Personal information
- Full name: William Russell Flower
- Born: 6 November 1942 (age 83) Stone, Staffordshire, England
- Batting: Left-handed
- Bowling: Slow left-arm orthodox

Domestic team information
- 1982: Minor Counties
- 1978: Warwickshire
- 1964–1988: Staffordshire

Career statistics
| Competition | First-class | List A |
| Matches | 9 | 6 |
| Runs scored | 23 | 20 |
| Batting average | 5.75 | 10.00 |
| 100s/50s | –/– | –/– |
| Top score | 10* | 9* |
| Balls bowled | 1,038 | 282 |
| Wickets | 10 | 2 |
| Bowling average | 55.40 | 93.00 |
| 5 wickets in innings | – | – |
| 10 wickets in match | – | – |
| Best bowling | 3/45 | 2/34 |
| Catches/stumpings | –/– | 1/– |
- Source: Cricinfo, 20 June 2011

= Russell Flower =

English cricketer

Russell William Flower (born 6 November 1942) is a former English cricketer. Flower was a left-handed batsman who bowled slow left-arm orthodox. He was born in Stone, Staffordshire.

Flower made his debut for Staffordshire in the 1964 Minor Counties Championship against Norfolk. Flower played Minor counties cricket for Staffordshire from 1964 to 1988, which included 107 Minor Counties Championship matches. and 4 MCCA Knockout Trophy matches. Following success with over the course of a decade with Staffordshire, Flower played first-class cricket for Warwickshire in 1978, making his debut against Surrey. Flower played 9 first-class matches that season, although without success. He took just 10 wickets at an expensive average of 55.40, with best figures of 3/45. Dropped midway through the season, Flower never appeared again for Warwickshire.

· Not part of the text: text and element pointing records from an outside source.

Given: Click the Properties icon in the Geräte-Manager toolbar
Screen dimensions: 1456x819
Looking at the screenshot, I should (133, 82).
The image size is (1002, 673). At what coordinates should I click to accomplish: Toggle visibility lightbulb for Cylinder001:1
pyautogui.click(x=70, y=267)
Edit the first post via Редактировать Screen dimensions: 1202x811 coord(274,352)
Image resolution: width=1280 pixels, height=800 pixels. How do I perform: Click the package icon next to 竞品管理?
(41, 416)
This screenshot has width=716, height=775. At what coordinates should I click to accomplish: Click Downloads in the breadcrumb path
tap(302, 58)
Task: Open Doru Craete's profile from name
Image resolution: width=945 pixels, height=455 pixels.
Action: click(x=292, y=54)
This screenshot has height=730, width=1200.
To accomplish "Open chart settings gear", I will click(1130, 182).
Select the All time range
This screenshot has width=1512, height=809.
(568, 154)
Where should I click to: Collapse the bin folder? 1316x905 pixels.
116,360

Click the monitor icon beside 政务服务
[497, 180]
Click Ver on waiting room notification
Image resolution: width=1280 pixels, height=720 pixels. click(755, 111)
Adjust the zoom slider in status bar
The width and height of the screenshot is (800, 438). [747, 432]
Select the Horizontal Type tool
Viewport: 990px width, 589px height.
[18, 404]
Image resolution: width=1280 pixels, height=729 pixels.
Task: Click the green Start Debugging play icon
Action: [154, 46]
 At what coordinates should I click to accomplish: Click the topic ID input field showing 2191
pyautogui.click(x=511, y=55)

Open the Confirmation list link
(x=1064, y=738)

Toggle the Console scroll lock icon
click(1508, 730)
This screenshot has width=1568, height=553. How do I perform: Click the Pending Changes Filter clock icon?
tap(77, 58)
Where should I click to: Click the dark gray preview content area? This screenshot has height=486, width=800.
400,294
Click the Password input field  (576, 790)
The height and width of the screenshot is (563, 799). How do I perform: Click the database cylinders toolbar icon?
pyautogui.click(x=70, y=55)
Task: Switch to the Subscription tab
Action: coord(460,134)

Continuing his Minor counties career with Staffordshire, he proceeded to make his List A debut for the Minor Counties cricket team against Yorkshire in the 1982 Benson & Hedges Cup. He made a further appearance for the team in that season's competition against Leicestershire. He played his first limited overs match for Staffordshire against Gloucestershire in the NatWest Trophy. He made 3 further List A appearances for the county, the last coming against Surrey in the 1988 NatWest Trophy. Like in his first-class career, Russell struggled against first-class opposition. He took just 2 wickets in List A cricket, at an expensive average of 93.00 runs per wicket. It was only in one of his six matches that he took wickets, taking 2/34 against Glamorgan in the 1986 NatWest Trophy.